谁也没料到,二十多年后,当年舍身护住党中央的人,会被扣上叛徒的帽子。1955年肃反运动展开,黄慕兰在深夜被公安人员带走,没过多久就收到了死刑判决书。

她没有认下莫须有的罪名,一遍一遍写申诉材料,一字一句陈述自己当年的工作经历。死刑判决后来虽改为管制,可叛徒的罪名像一块重石,死死压在她身上。1960年她被转送秦城监狱,三年后出狱时,身上已经落下了一身病根。

安稳日子没过几年,文革风暴席卷而来,她再次被揪出来批斗。红卫兵打断了她三根肋骨,游街示众之后,又一次把她关进秦城监狱。狱中她患上严重高血压,最高时收缩压冲到220,好几次濒临病危,她都硬生生撑了过来。她在狱中托人带出口信,让子女帮她继续申诉,她不信自己一辈子的信仰和付出,会永远被颠倒黑白。

大女儿允中始终没有放弃为母亲奔走,多次向中央递交申诉材料。1975年,邓颖超看到了申诉信,亲自批交公安部核查。同年五月,黄慕兰终于走出了监狱的大门。
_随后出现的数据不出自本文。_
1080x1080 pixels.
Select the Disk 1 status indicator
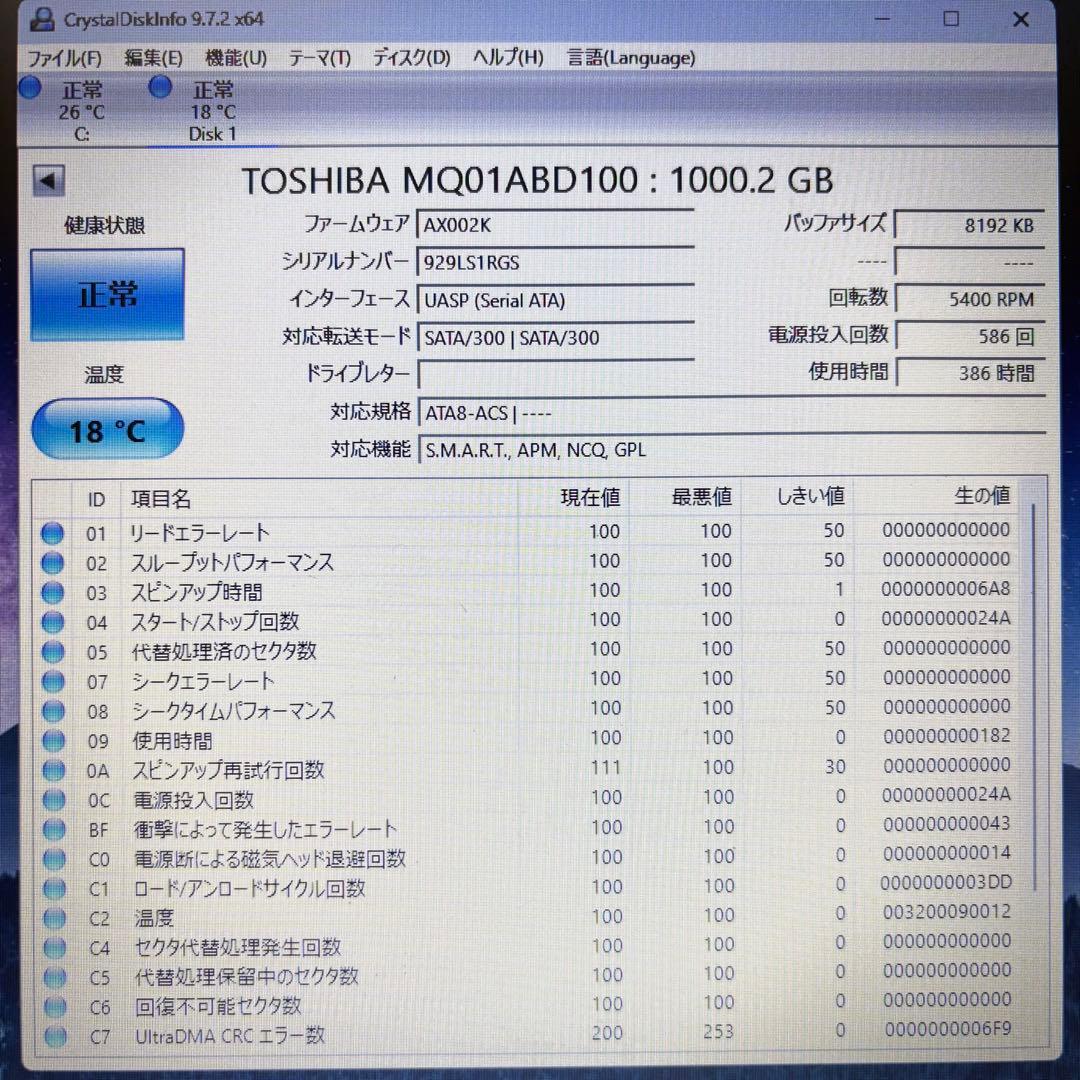159,88
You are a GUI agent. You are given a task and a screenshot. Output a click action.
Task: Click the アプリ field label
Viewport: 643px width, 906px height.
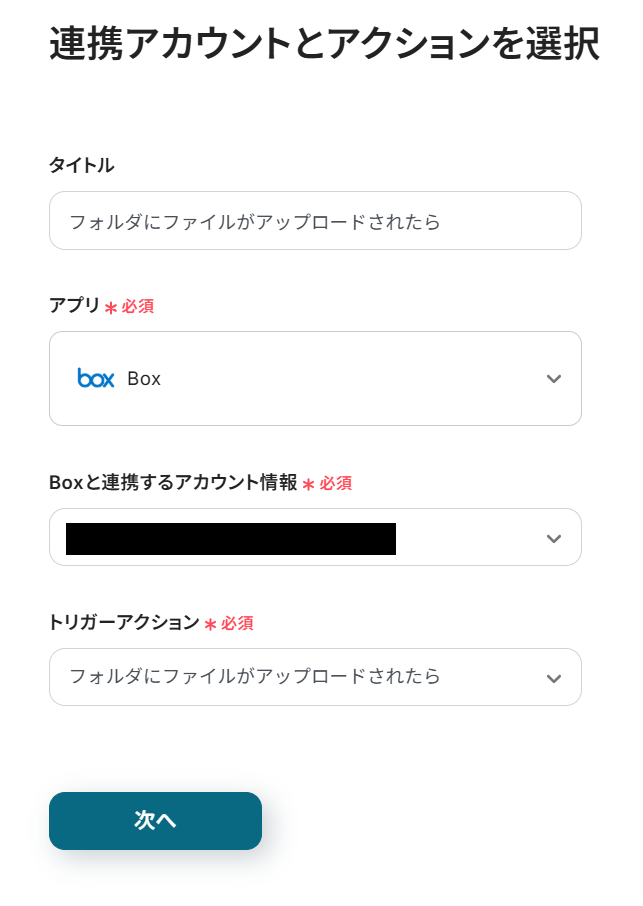[74, 306]
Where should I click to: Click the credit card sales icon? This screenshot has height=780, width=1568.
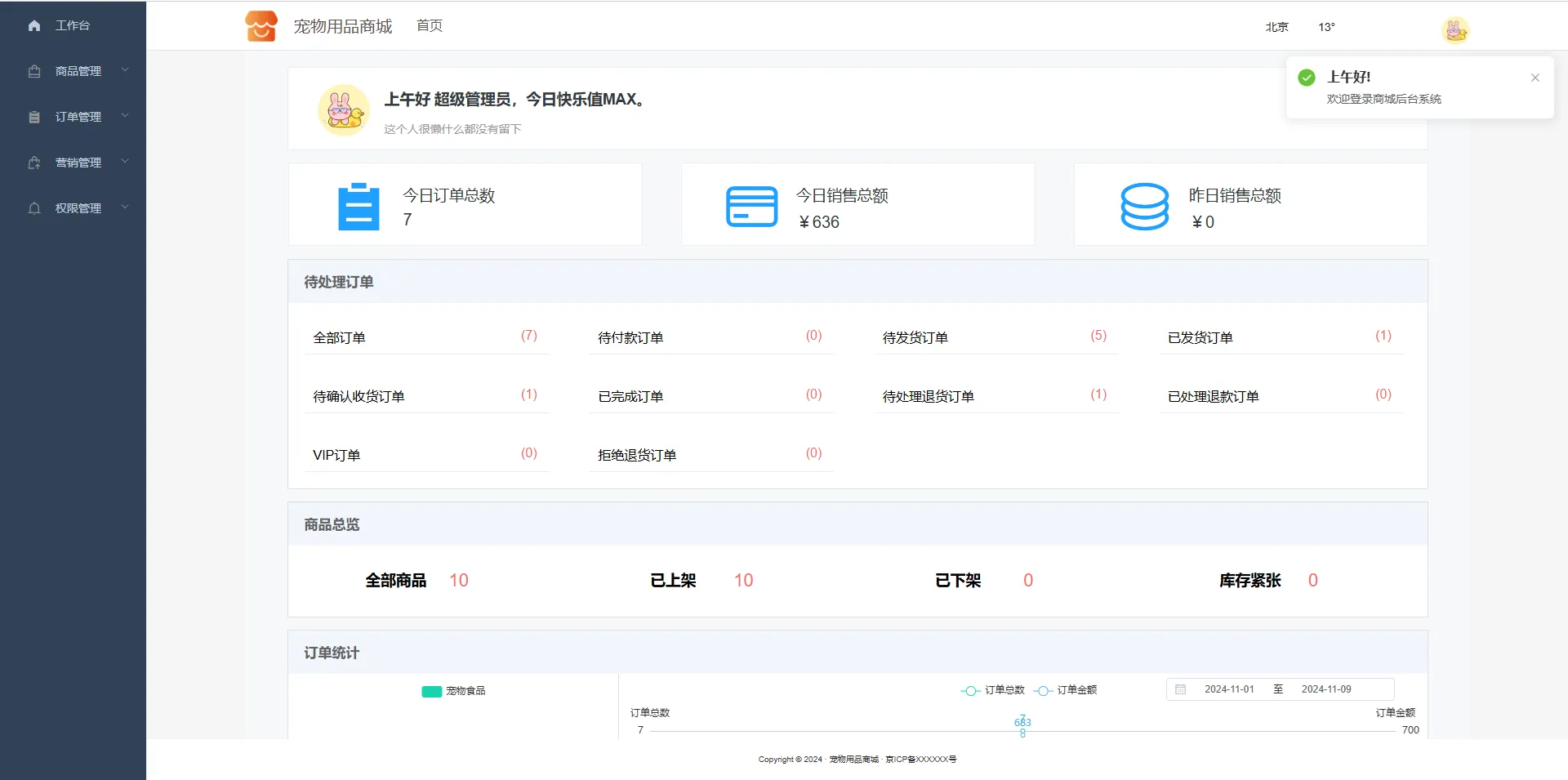pyautogui.click(x=751, y=207)
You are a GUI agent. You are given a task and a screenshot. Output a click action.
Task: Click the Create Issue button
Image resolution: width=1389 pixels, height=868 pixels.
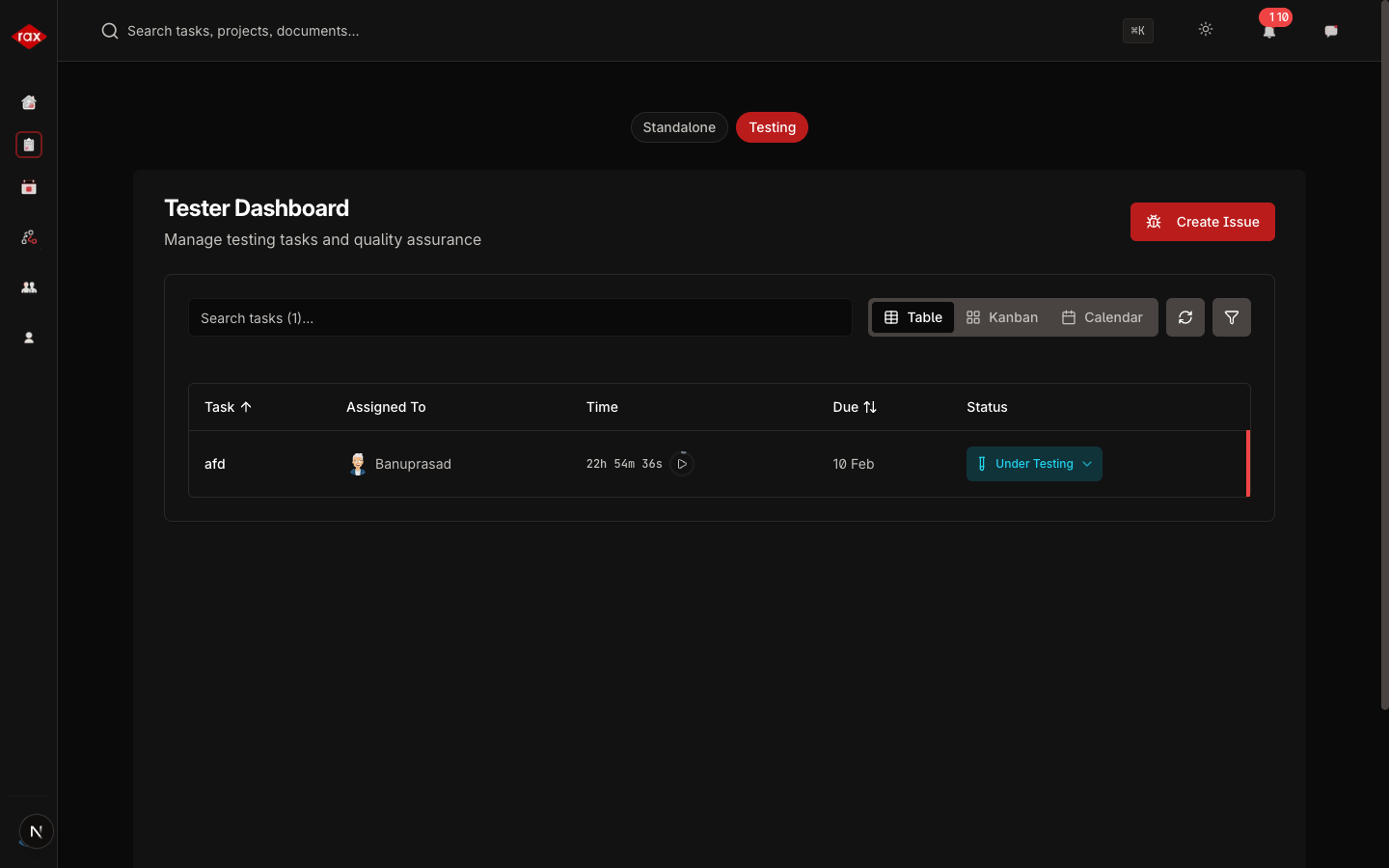(x=1202, y=222)
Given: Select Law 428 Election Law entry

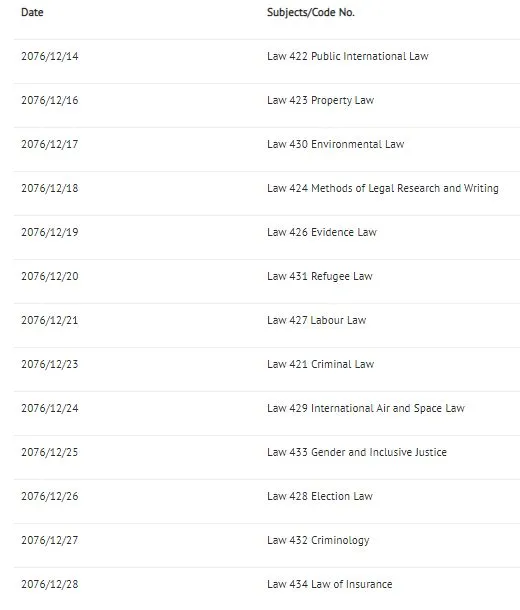Looking at the screenshot, I should (x=320, y=496).
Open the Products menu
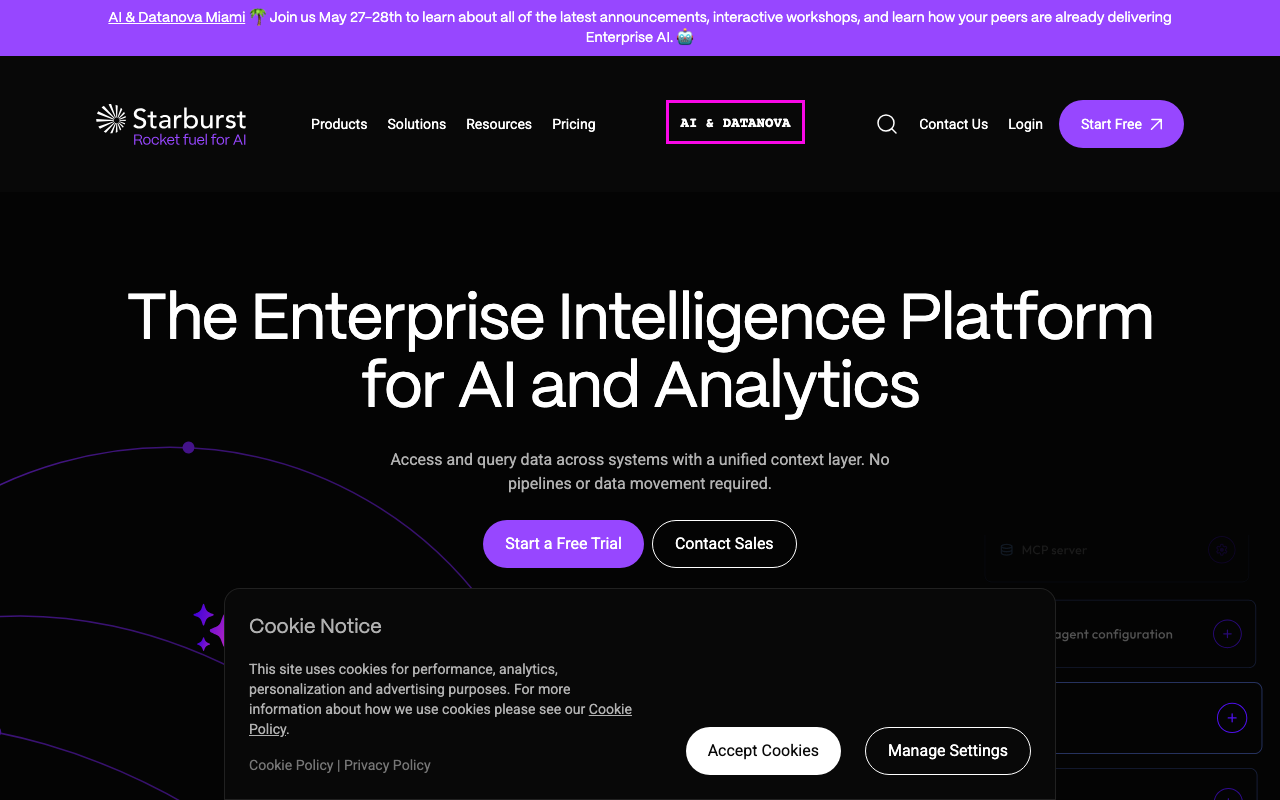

她没有停下申诉的脚步,1976年回到上海后,依旧反复提交材料,要求查清所有历史问题,还自己一个清白。1980年四月,法院正式宣布她无罪,撤销之前所有错误判决。这一年,距离她1955年第一次入狱,已经过去了整整二十五年。

平反之后,她被任命为上海市人民政府参事,可党籍问题还留着尾巴。她又一次次进京上访,提交材料说明情况,直到1987年,中组部正式批复,恢复她的党籍,承认她从1926年开始的全部革命经历。此时的黄慕兰,已经八十岁了。她用半个世纪的漫长等待,熬到了属于自己的那份清白。

晚年的黄慕兰平静地生活着,很少主动提起当年的功绩,也从不抱怨受过的苦难。2017年,黄慕兰在杭州离世,享年110岁。她用漫长的一生印证了一件事,真正的信仰从不会因冤屈折损,历史终会还给坚守者一个公道。